Binge eating is the most widespread eating disorder in the United States, surpassing bulimia and anorexia, and should be considered a “major public health burden,” a study says.

A national survey about the mental health of more than 9,000 people conducted over two years found that 3.5 percent of women and two percent of men admitted having had frequent uncontrolled eating binges at one point in their lives, the study said.

Comparatively, 0.9 percent of women and 0.3 of men reported having anorexia nervosa at some point in their lives and 1.5 percent of women and 0.5 of men had suffered from bulimia nervosa, said the study, published in the journal Biological Psychiatry.

The study, conducted by researchers at Harvard University-affiliated McLean Hospital, called binge eating a “major public health burden” because it was directly linked to severe obesity and other serious health problems.

While bulimics purposely vomit or take laxatives after overeating, binge eaters do not purge.

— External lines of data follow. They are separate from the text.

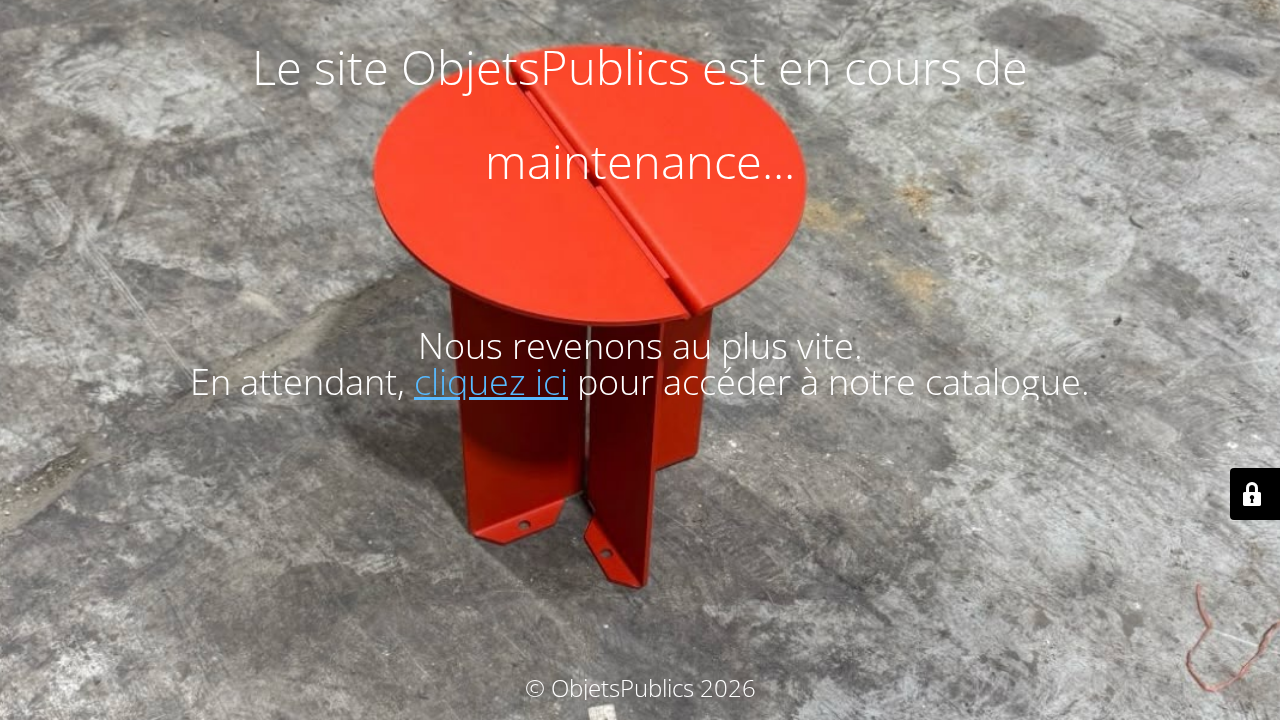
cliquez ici (491, 381)
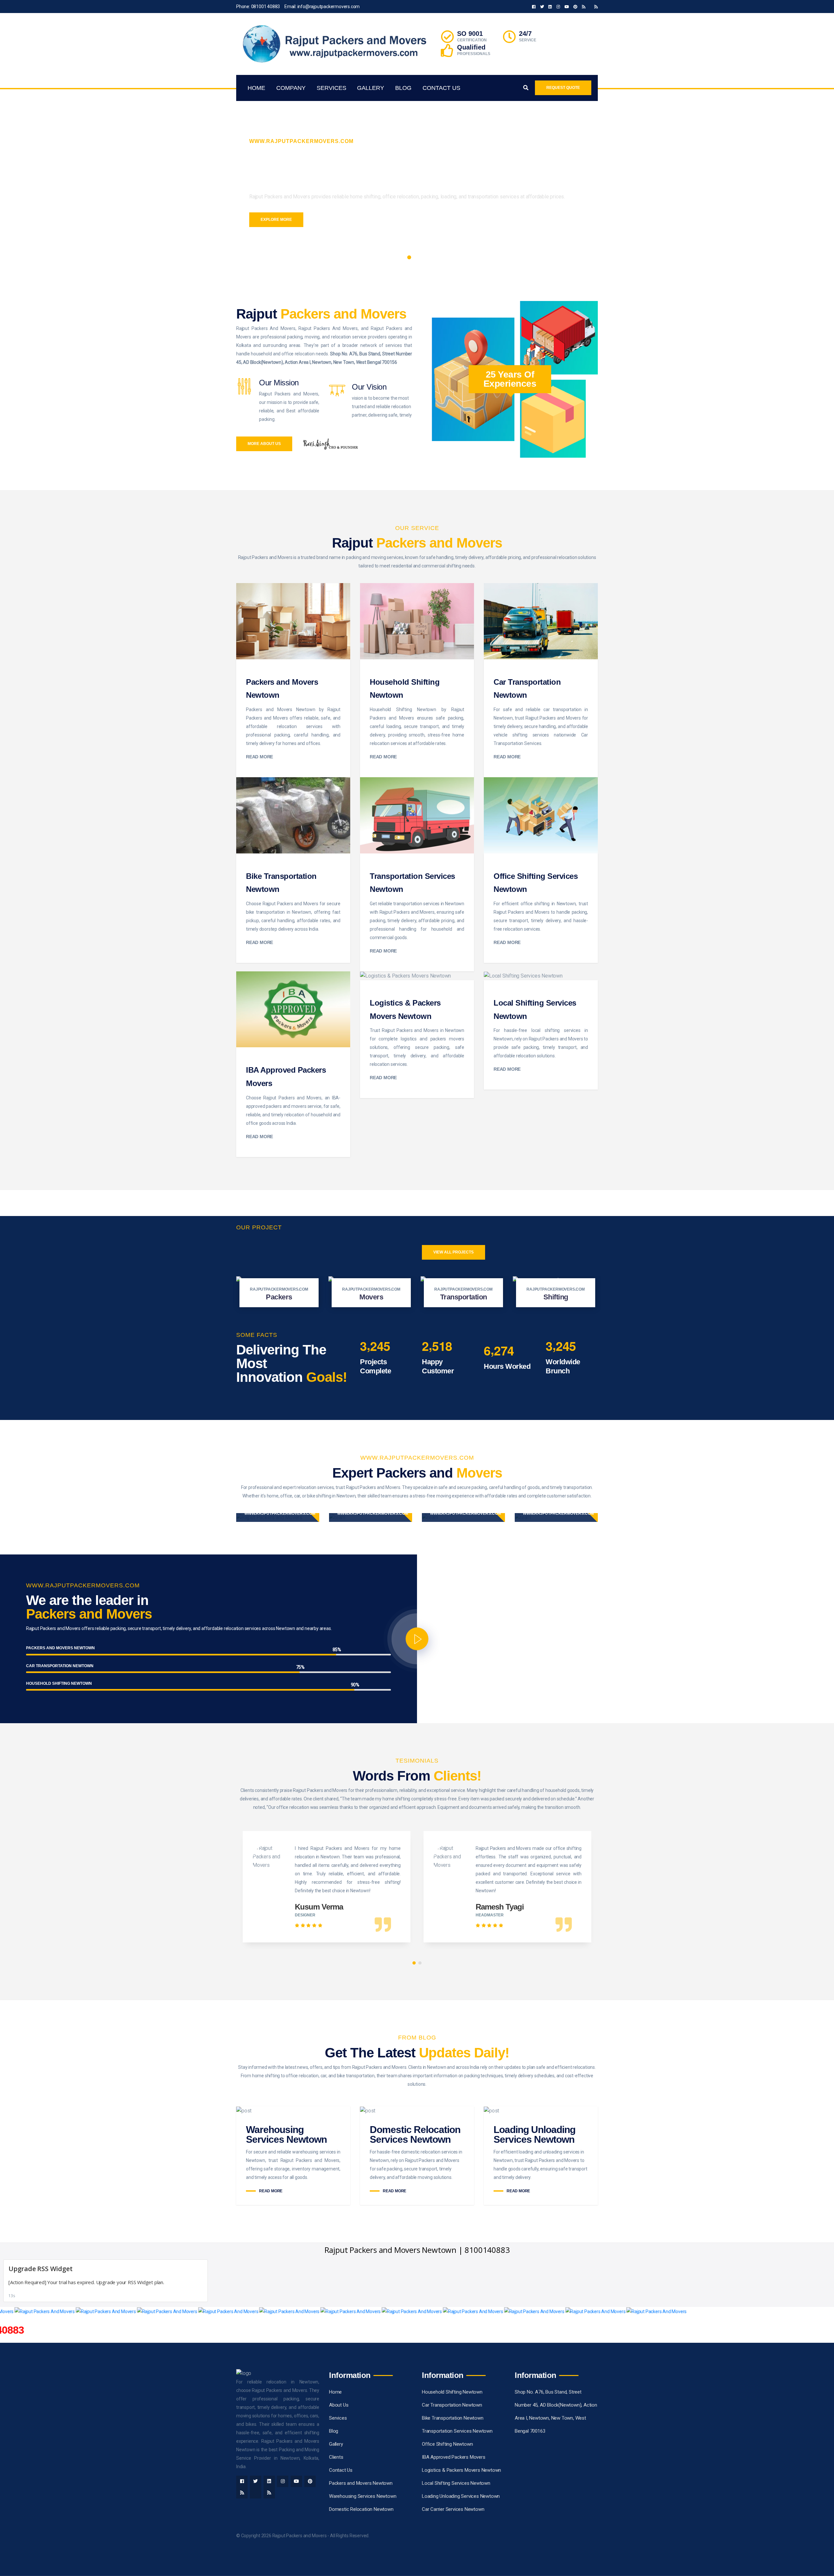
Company (291, 88)
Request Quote (563, 87)
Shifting (555, 1297)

Anorexics lose weight through extreme diets.

“Everybody knows about anorexia and bulimia. However, binge eating disorder affects more people, is often associated with severe obesity and tends to persist longer,” said study lead author James Hudson.

“The consequences of binge eating disorder can be serious – including obesity, diabetes, heart disease, high blood pressure and stroke.

“It is imperative that health experts take notice of these findings,” said Hudson, director of the Psychiatric Epidemiology Research Program at McLean Hospital and professor of psychiatry at Harvard Medical School.

The findings give more scientific support for adding binge eating as an official psychiatric diagnosis in the next edition of the American Psychiatric Association’s Diagnostic and Statistical Manual of Mental Disorders, the researchers said.

The average lifetime duration of binge eating was 8.1 years, compared to 8.3 years for bulimia and 1.7 years for anorexia, the survey found.

“Contrary to what people may believe, anorexia is not necessarily a chronic illness; in many cases, it runs its course and people get better without seeking treatment,” Hudson said.

“So our survey suggests that for every one severe case (of anorexia), there may be many other milder cases,” he said.